RECORDS FOR PROCESSING:
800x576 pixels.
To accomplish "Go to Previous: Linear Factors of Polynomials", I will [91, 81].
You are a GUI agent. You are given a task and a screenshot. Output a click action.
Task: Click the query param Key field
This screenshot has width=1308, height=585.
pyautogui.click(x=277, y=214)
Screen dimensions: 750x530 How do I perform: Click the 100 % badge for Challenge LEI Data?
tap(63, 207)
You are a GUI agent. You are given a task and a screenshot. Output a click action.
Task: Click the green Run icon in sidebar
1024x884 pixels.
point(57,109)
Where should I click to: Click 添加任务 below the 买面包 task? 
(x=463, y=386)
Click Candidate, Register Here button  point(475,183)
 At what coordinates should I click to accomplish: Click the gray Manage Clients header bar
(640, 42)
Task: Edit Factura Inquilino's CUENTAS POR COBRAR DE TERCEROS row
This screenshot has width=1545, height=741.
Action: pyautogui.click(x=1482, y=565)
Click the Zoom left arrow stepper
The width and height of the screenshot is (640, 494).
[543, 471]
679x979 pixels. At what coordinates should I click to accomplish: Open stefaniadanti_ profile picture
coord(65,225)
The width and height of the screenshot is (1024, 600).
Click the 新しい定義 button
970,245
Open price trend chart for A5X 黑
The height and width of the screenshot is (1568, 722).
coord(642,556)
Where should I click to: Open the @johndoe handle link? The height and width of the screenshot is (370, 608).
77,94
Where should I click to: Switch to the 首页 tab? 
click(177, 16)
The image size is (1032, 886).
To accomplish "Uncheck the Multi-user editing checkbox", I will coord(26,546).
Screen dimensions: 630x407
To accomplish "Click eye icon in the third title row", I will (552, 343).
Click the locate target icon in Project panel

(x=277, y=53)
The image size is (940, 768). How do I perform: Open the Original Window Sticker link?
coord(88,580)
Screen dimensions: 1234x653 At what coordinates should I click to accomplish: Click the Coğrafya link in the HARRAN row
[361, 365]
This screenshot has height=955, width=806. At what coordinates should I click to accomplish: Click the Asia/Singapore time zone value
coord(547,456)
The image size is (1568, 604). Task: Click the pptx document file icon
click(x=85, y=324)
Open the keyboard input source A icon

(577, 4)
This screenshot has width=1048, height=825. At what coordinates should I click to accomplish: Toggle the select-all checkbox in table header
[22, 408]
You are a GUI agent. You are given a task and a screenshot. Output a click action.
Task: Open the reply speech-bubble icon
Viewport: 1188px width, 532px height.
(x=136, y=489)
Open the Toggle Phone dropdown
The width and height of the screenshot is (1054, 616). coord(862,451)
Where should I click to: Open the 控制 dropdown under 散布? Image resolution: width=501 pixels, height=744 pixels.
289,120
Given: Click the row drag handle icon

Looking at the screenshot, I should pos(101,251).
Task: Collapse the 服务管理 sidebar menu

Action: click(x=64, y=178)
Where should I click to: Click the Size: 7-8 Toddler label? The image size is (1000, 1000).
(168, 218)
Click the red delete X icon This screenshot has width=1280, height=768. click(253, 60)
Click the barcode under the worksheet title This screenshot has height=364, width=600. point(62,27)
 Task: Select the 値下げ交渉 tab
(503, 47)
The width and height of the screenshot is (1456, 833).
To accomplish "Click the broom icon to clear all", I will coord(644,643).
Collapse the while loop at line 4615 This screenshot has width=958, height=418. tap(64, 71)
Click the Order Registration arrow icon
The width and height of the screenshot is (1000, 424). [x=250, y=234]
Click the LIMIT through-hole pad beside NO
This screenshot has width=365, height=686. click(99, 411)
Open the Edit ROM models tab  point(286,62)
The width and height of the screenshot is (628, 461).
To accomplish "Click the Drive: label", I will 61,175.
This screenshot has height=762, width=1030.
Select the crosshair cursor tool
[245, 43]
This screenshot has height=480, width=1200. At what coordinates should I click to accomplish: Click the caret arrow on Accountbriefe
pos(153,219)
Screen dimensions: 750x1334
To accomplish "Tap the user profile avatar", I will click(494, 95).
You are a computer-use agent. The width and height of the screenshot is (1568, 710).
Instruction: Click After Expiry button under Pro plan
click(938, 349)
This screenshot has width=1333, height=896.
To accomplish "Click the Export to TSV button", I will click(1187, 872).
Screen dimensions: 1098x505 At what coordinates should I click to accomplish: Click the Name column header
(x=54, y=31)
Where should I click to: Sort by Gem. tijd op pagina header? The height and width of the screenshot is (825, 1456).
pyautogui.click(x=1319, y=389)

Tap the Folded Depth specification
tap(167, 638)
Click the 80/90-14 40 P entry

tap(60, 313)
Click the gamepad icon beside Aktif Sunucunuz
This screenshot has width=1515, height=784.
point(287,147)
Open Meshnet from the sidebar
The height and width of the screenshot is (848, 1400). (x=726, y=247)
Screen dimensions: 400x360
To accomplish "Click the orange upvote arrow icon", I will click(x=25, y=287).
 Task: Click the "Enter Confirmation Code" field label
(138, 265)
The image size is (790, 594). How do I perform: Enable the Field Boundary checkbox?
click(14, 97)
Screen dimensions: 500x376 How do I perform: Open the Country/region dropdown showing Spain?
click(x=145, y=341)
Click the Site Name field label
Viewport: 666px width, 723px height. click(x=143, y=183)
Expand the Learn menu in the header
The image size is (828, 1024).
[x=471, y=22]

TASK: The lines to return are those in the entries above that include "user".

ANSWER BELOW:
To accomplish "Uncheck the Multi-user editing checkbox", I will coord(26,546).
To accomplish "Tap the user profile avatar", I will click(494, 95).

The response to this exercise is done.